Ted Cruz, senador do Texas, e outros republicanos postaram vídeos zombeteiros com gatinhos que se tornaram virais. Elon Musk também se juntou ao frenesi nas redes sociais.
Os haitianos trabalham em manufatura, distribuição e outros setores e foram bem-vindos por muitos empregadores. Mas o volume e o ritmo das chegadas colocaram pressão sobre moradia, saúde e escolas na cidade, que fica entre Columbus e Dayton, e tinha quase 60.000 residentes em 2020, de acordo com os números do censo daquele ano. Estimativas do número de haitianos que chegaram variam de 12.000 a 20.000. “Não podemos negar que adicionar 25 a 30% à nossa população em um período de três anos sobrecarrega os serviços,” disse Rue.

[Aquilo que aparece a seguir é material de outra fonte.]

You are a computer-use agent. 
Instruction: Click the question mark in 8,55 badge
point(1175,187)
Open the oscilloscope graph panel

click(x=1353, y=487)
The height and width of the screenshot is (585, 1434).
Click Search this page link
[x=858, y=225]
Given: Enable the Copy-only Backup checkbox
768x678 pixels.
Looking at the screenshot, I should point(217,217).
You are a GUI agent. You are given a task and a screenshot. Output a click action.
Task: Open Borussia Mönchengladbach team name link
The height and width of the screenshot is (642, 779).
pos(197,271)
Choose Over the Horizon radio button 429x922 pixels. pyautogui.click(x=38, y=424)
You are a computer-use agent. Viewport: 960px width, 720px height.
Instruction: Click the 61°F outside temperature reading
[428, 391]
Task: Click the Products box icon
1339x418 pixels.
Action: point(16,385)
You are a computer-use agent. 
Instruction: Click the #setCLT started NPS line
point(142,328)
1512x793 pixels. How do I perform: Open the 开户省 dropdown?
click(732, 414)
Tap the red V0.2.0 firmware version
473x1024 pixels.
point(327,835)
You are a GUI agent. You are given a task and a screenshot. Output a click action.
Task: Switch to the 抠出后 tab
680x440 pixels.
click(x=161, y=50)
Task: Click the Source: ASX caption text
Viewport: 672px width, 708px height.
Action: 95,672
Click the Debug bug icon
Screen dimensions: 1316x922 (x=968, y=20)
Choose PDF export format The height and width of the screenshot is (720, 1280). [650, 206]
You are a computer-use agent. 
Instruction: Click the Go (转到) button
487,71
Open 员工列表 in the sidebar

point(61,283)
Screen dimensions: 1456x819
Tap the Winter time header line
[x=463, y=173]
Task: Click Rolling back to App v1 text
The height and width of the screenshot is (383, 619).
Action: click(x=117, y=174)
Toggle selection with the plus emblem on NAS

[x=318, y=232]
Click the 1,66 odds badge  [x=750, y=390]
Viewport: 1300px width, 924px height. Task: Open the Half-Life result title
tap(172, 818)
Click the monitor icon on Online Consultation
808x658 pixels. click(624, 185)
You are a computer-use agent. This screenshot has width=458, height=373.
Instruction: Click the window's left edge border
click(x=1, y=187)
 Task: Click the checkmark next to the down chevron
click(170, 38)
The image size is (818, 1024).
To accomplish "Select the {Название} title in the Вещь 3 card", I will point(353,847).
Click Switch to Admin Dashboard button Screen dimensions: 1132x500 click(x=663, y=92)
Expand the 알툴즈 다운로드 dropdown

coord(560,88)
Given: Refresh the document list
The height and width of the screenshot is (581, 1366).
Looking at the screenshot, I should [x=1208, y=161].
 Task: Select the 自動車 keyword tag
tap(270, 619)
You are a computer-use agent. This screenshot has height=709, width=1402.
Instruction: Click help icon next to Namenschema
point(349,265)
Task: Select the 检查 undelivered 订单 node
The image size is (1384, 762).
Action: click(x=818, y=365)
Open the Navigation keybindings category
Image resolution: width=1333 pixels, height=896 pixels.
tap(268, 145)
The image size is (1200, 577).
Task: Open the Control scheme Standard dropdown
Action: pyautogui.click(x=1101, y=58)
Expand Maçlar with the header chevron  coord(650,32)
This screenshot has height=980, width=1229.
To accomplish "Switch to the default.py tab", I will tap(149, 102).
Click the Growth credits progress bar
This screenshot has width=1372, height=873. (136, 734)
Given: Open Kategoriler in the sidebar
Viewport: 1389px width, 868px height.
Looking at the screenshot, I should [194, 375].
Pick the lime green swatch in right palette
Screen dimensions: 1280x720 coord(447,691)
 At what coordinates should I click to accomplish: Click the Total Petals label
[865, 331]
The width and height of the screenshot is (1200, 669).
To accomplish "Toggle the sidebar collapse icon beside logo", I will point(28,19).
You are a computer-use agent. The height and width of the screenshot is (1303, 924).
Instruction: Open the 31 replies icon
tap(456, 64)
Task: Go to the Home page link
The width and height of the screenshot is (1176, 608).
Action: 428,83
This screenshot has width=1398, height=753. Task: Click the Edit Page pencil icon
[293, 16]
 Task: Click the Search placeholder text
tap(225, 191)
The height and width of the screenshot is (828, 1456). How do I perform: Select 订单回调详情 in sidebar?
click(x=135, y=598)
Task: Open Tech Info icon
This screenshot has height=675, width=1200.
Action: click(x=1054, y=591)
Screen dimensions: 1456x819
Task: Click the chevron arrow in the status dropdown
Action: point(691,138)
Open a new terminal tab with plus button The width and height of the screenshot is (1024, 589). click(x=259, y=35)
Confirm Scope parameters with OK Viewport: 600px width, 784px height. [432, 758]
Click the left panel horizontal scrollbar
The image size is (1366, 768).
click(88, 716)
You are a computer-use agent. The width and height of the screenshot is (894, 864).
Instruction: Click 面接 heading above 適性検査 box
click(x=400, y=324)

O governador Mike DeWine, de Ohio, anunciou esta semana que o Estado forneceria a Springfield US$ 2,5 milhões para aliviar as tensões na atenção primária à saúde e mobilizaria a patrulha rodoviária estadual para melhorar a segurança nas estradas. Rue disse ainda que esperava receber assistência federal.
Alguns moradores se queixaram dos recém-chegados em reuniões da Comissão da Cidade, com vários dizendo que os haitianos estão “invadindo” sua cidade e recebendo benefícios em detrimento dos americanos. Alguns também disseram que os haitianos têm QIs baixos e proferiram outros clichês racistas.
O vídeo do discurso de Clark circulou amplamente na mídia conservadora. Alguns veículos, como o portal digital de extrema-direita The Post Millennial, aproveitaram o comentário de Clark de que ele desejava que seu filho tivesse sido morto por um homem branco de 60 anos porque isso teria poupado a família de “pessoas que cospem ódio”. Outro site, Blaze Media, fundado pelo ex-apresentador da Fox News Glenn Beck, tomou o mesmo ângulo.
Em uma mensagem ameaçadora compartilhada pelo Telegram na terça-feira à noite, o National Justice Party, caracterizado como um grupo de supremacia branca pela Liga Anti-Difamação, escreveu que “esses pais deveriam ser executados”. O post e a ameaça foram então compartilhados por outros usuários do Telegram. O conteúdo também foi replicado pelo The Racket, um boletim informativo online.
O prefeito de Springfield, Rue, disse que recebeu uma série de telefonemas ameaçadores. No mês passado, homens mascarados em camisas vermelhas combinando, calças pretas e botas, apontados como simpatizantes nazistas, carregavam bandeiras de suásticas enquanto marchavam no centro de Springfield perto de um festival de jazz. Pelo menos dois dos homens, que as autoridades disseram ser de fora, carregavam rifles.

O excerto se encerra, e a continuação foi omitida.